Contextos

El Estado Islámico prefiere a Trump

Por Pablo Molina 

Donald Trump.
"Un líder al mando de la principal potencia militar del planeta dispuesto a exacerbar el enfrentamiento con los islamistas es un regalo providencial que aceleraría la llegada de ese tremebundo apocalipsis"

Uno de los principales asuntos que se ventilan en la campaña electoral estadounidense es la política exterior de los dos principales candidatos. En este ámbito, uno de los grandes temas es la lucha contra el terrorismo islamista, en la que EEUU desempeña un papel primordial, pese a las reticencias de Obama a implicarse de un modo más directo en los escenarios de conflicto más acuciantes.

Precisamente esta reluctancia demócrata a involucrarse más directamente en la erradicación de la amenaza terrorista islamista es uno de los argumentos que Donald Trump utiliza para desmarcarse claramente de la actual Administración. El candidato republicano hace constantemente duros alegatos contra los grupos islamistas y promete acciones contundentes para librar a su país de esta amenaza, aunque ello suponga cometer una clara injusticia con los musulmanes moderados que viven en EEUU o tratan de llegar allí escapando, precisamente, del terror islamista.

Bajo estas premisas, Trump debería ser el enemigo principal de esos grupos, entre los que destaca por méritos propios el denominado Estado Islámico (EI).

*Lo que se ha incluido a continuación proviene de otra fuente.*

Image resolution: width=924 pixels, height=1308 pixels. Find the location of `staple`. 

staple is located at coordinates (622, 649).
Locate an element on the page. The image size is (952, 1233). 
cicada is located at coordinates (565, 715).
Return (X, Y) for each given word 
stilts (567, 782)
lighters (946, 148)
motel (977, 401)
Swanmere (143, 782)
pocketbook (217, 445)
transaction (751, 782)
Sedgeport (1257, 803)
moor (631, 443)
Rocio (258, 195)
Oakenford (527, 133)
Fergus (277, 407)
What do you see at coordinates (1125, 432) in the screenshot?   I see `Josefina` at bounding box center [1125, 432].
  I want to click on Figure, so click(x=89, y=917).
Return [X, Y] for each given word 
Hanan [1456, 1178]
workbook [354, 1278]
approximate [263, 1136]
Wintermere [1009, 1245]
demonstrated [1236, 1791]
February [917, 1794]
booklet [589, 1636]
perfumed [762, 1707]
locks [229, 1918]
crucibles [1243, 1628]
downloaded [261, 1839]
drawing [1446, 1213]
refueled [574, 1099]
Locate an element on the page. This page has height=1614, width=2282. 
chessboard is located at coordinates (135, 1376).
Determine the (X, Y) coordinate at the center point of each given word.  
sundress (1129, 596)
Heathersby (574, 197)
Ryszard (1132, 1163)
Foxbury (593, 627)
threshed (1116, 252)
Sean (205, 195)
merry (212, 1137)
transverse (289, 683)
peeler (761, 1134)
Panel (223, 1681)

Sin embargo, según Mara Revkin y Ahmad Mhidi, el califato terrorista está encantado con la posibilidad de que el millonario empresario neoyorquino llegue finalmente a la Casa Blanca.

“Pido a Alá que entregue América a Trump”

Esa frase es de uno de los portavoces del EI, y por supuesto alude a un hipotético triunfo del magnate en las elecciones presidenciales estadounidenses del próximo mes de noviembre. En las redes utilizadas por el grupo terrorista para comunicarse con sus seguidores abundan mensajes de este tipo, hasta el punto de que incluso hablan de que “facilitar la llegada de Trump a la Casa Blanca debe ser una prioridad para los yihadistas, a cualquier precio”.

Los argumentos del EI para apoyar a Trump son coherentes con su estrategia global por cuatro razones fundamentales, sostienen Revkin y Mhidi:

Primero, la retórica antimusulmana de Trump apoya la narrativa del EI sobre un mundo bipolar en el que Occidente está en guerra con el islam. Segundo, el EI confía en que Trump radicalizará a los musulmanes en EEUU y Europa y los animará a cometer atentados de lobos solitarios en sus países. Tercero, los secuaces del EI creen que Trump sería un líder irracional e inestable cuyas decisiones impulsivas debilitarían a EEUU.

Finalmente, el EI da gran importancia a la profecía que dice que al final de los tiempos tendrá lugar una batalla decisiva entre los musulmanes y el resto del mundo, en la que el islam se alzará victorioso y dominará a todas las naciones. Desde esta perspectiva, un líder al mando de la principal potencia militar del planeta dispuesto a exacerbar el enfrentamiento con los islamistas es un regalo providencial que aceleraría la llegada de ese tremebundo apocalipsis.

Un desertor de la organización terrorista declaró:

Nos encanta cuando Trump dice cosas malas de los musulmanes porque deja muy claro que hay dos bandos en esta batalla: el islamista y el antiislamista.

Los defensores de Trump rechazan esta interpretación y por otro lado ponen de manifiesto que los musulmanes estadounidenses prefieren claramente en las encuestas a Hillary Clinton. Sea como fuere, lo cierto es que la campaña electoral estadounidense también está siendo seguida con mucha atención por los dirigentes califato terrorista.